Cambodian Journalists Alliance Association

EU’s $13m Grant To Help Two Million City Folks Access Clean Water

Jutta Urpilainen, European Commissioner for International Partnerships and Minister of Industry, Science Technology and Innovation Hem Vanndy at the Bakheng Water Treatment Plant in Phnom Penh on March 13, 2024. (CamboJA/ Pring Samrang)
Jutta Urpilainen, European Commissioner for International Partnerships and Minister of Industry, Science Technology and Innovation Hem Vanndy at the Bakheng Water Treatment Plant in Phnom Penh on March 13, 2024. (CamboJA/ Pring Samrang)

The European Union has approved a $13 million grant for Cambodia to expand phase three of the Bakheng Water Treatment Plant and improve clean water access for over two million residents in Phnom Penh and Ta Khmao city.

The funding was made during a visit by European Commissioner for International Partnerships Jutta Urpilainen to the plant located in Phnom Penh’s Chroy Changvar district on Wednesday.

“The water treatment plant will facilitate access to clean water for over two million people, so my message to you is that we are on your side,” she said during a press conference.

Urpilainen said the total future investment for the clean water project is about 259 million euros ($283.4 million). This includes a 200 million euros ($218.7 million) loan from the French Development Agency and EU’s 12 million euros ($13 million). The investment for phases one and two amounted to 350 million euros.

“Access to clean water is a human right,” she said, adding that the EU is committed to ensure access to water and sanitation for up to 70 million people globally by 2027.

“We also support Cambodians who [currently] don’t have pipe water supply to have access to clean water. We can see that there is a clear connection between clean water and economic growth,” Urpilainen said.

Phase one and two of Bakheng Water Treatment Plant has a combined production capacity of 390,000 cubic meters of water per day. The project has contributed to 170,000 new connections to the water supply network, including disadvantaged households, and 25,000 connections to commercial establishments and factories.

Minister of Industry, Science, Technology and Innovation Hem Vanndy lauded the EU for its continued support via grant funding to help Cambodia meet its goal of clean water access by the end of 2025.

“The project is beginning, and as you have seen water pipes have just arrived and we will connect the water supply network according to our schedule. By the end of 2025, we will have no problem [accessing clean water],” he said.

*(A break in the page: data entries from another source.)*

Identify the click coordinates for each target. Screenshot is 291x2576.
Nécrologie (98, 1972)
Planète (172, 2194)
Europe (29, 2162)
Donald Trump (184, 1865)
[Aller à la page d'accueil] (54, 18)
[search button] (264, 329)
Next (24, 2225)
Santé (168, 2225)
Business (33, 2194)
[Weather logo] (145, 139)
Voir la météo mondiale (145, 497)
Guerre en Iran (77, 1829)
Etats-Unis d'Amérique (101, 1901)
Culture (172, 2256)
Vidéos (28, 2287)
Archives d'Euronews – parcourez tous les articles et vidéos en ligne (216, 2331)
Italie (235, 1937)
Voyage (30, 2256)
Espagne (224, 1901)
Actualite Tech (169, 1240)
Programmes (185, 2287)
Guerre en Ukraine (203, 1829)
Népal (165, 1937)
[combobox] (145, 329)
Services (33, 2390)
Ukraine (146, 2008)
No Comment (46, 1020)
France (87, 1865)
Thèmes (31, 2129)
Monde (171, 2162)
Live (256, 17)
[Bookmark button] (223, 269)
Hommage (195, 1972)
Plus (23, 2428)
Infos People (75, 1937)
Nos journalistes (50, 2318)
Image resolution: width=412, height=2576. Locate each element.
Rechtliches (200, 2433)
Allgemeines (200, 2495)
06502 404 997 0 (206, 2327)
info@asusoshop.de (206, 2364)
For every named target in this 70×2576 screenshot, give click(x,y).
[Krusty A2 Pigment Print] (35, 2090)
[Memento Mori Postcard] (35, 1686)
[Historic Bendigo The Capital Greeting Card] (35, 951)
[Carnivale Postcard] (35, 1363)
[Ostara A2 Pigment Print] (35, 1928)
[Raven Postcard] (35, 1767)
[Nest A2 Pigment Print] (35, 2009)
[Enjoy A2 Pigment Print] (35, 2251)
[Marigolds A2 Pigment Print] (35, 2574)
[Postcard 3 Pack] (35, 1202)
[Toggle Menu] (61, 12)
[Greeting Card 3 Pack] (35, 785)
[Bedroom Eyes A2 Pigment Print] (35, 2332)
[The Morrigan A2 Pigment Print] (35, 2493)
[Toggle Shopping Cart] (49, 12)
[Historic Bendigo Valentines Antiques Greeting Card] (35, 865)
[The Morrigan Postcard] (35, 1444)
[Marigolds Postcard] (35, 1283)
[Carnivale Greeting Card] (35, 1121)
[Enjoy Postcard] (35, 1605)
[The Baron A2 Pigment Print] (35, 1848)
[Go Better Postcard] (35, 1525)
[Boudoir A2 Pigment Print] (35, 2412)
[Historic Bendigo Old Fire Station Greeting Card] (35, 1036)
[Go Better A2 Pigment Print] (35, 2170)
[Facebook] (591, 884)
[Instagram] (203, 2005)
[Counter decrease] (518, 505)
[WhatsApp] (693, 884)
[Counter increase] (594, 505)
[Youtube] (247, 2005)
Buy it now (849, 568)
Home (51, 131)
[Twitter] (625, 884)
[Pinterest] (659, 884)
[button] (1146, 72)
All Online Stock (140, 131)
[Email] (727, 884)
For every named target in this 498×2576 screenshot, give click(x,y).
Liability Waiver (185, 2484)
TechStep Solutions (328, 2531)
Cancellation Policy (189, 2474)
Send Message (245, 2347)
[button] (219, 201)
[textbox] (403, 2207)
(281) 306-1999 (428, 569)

Thanks to the EU’s support, there are 898 kilometers of connections, so hundreds of households are benefiting, Vanndy mentioned. The $13 million grant for clean water network expansion would help people with reduced income, like those living in the city outskirts.

Aside from the clean water project, the EU and Cambodian government launched four programs to promote sustainability and energy efficiency in the country, including a $53.1 million initiative to improve technical education on Tuesday.

Urpilainen, who was on a two-day visit to Cambodia, also finalized three other programs at the Ministry of Economy and Finance, which were funded by the EU and Germany. They comprise grants of $18.4 million for enhancing agricultural and food systems, $6.5 million for sustainable energy development, and a $7.6 million program focusing on trade and the private sector.

Meanwhile, People’s Center for Development and Peace president Yang Kim Eng said there are a few places in the city which remain challenging for people to access clean water, especially during the dry season as the water pressure is low.

“The health of citizens will be affected when they can’t access clean water, and also affect their right to state public services,” he said.

He believed that funding by the EU will address clean water shortages in Phnom Penh and surrounding areas of the city.

“We hope with the EU funding, we will have adequate water so there will be no worry compared to the past when water supply was low,” Kim Eng said.

Keo Nimol, a 39-year-old resident in Pur Senchey district, related her experience when there was a water shortage and could not access state-owned Phnom Penh Water Supply Authority’s (PPWSA) clean water network.

“We experienced a lot of challenges such as inadequate water for consumption during the dry season or when prices are high. Some days, there was no water at all,” Nimol said.

Previously, they had to rely on private water connections, which cost 3,500 riel per cubic meter, but now they pay 700 riel for clean water supply from PPWSA.

“For about 30 years, we didn’t have water supply from the state-owned company, but now we’re happy to have enough water for consumption,” Nimol said. Last February, PPWSA connected water pipes for 90 families who live along the railway line in Pur Senchey district.

PPWSA director Long Naro said phase three of the water treatment plant has a capacity of 195,000 cubic meters per day.

“There’s no water shortage this dry season with regards to PPWSA’s clean water supply network,” he said. 

The current water production capacity is one million cubic meters per day. Daily water demand is about 860,000 cubic meters. Every year, the authority expands the water supply network to between 3,000 and 4,000 customers.